**WORK TO COMPLETE**
When you give the entries again, keep every word as it stands and drop the pictures.

--

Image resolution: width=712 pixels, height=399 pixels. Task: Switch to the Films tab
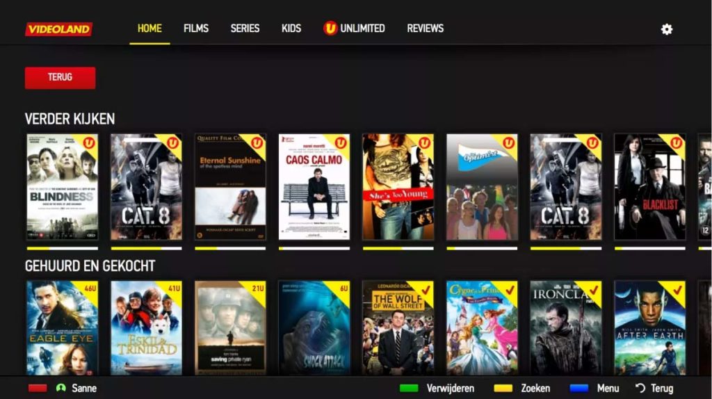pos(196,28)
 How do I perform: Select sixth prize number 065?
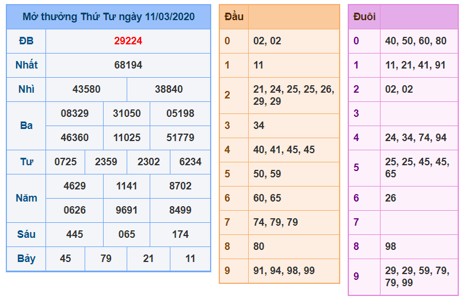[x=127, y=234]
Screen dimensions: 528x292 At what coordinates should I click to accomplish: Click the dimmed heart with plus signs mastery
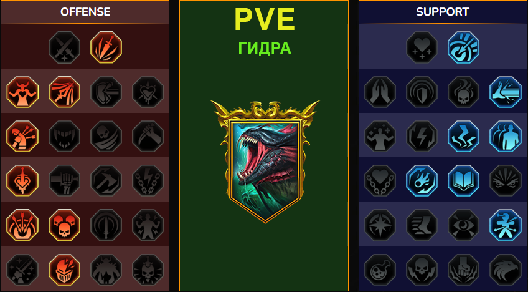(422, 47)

--

**EXPECTED OUTPUT**
Image resolution: width=712 pixels, height=399 pixels. Task: Switch to the Films tab
pos(196,28)
 How do I perform: Select sixth prize number 065?
[x=127, y=234]
Screen dimensions: 528x292 At what coordinates should I click to accomplish: Click the dimmed heart with plus signs mastery
(422, 47)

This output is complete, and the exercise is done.